The question bank information already contains information for the next step, the harmonization of value labels and codelists not covered in this vignette.

Literature review

  • Standard view in the literature on concept and question harmonization. Any difference with ex ante and ex post harmonization?
  • Comparison of the DDI Constructs: Concept, Question — correctly representing this in our function descriptions and vignettes.

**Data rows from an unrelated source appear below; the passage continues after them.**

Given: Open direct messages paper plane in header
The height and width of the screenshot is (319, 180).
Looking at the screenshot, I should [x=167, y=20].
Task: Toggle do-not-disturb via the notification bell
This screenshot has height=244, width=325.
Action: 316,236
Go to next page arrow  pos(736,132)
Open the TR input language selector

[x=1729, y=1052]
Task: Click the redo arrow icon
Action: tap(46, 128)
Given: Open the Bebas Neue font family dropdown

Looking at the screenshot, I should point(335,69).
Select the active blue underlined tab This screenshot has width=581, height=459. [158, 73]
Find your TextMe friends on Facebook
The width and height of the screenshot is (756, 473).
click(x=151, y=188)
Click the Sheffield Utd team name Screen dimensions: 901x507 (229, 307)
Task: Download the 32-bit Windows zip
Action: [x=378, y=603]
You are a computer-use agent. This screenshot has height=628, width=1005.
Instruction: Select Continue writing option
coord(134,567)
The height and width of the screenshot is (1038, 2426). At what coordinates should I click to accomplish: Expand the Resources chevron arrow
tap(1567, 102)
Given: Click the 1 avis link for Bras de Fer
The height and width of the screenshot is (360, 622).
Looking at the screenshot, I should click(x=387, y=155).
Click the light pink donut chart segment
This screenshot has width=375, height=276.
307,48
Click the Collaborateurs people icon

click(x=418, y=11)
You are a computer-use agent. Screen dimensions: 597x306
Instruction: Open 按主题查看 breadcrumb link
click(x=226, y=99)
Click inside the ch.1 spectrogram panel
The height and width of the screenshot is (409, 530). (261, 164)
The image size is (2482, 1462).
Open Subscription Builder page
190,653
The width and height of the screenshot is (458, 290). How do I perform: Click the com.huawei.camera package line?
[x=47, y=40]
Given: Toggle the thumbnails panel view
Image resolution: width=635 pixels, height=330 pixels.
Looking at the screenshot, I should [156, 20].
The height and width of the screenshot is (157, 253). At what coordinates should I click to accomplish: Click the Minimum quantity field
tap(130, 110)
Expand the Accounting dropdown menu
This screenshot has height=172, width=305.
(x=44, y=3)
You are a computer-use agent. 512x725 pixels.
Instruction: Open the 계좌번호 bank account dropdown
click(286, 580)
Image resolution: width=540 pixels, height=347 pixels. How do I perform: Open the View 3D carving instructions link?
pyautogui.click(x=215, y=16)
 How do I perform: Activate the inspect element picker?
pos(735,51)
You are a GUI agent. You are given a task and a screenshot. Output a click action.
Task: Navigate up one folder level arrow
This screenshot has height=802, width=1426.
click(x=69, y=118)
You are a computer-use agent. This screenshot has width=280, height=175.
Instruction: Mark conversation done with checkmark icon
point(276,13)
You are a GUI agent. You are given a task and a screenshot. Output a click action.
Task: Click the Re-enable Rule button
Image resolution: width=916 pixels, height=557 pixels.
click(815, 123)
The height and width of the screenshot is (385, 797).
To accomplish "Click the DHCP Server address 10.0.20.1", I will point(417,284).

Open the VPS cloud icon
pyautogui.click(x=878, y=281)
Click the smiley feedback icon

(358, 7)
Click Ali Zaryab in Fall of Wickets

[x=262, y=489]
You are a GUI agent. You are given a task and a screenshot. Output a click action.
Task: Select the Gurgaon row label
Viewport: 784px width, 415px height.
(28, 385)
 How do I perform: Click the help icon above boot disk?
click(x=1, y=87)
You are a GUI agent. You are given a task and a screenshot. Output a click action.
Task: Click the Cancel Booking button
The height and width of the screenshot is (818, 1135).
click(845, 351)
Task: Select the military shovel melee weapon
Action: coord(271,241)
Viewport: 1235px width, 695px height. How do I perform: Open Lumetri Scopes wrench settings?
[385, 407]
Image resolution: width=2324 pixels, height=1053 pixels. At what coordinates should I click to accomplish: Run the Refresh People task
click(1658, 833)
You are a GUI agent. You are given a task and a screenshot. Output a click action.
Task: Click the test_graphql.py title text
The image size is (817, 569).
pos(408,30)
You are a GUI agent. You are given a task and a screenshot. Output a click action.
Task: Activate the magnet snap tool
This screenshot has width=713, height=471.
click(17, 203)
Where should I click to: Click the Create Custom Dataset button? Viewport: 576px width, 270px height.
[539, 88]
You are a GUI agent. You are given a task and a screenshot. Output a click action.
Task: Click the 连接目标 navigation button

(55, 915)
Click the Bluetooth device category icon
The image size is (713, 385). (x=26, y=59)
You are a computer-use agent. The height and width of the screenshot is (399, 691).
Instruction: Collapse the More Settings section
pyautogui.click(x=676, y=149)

Coding tasks {#concept=coding}

We should follow the rOpenSci Packages: Development, Maintenance, and Peer Review for future changes. In designing and deprecating functions, the relevant parts are

  1. create_codebook() will be deprecated, luckily, it does not meet the rOpenSci object_verb suggestion.
  2. codebook_create() will create a DDI-Codebook compatible, partial codebook, only covering tasks that are relevant for retroharmonize. The core of the codebook will be compatible with DDI-Codebook, but further information about the R specific implementation of the codebook will be added.
  3. codebook_export_ddi() will add further data (whatever we have but do not use) to make a more complete, but not necessarily complete DDI Codebook object. [Not a high priority now.]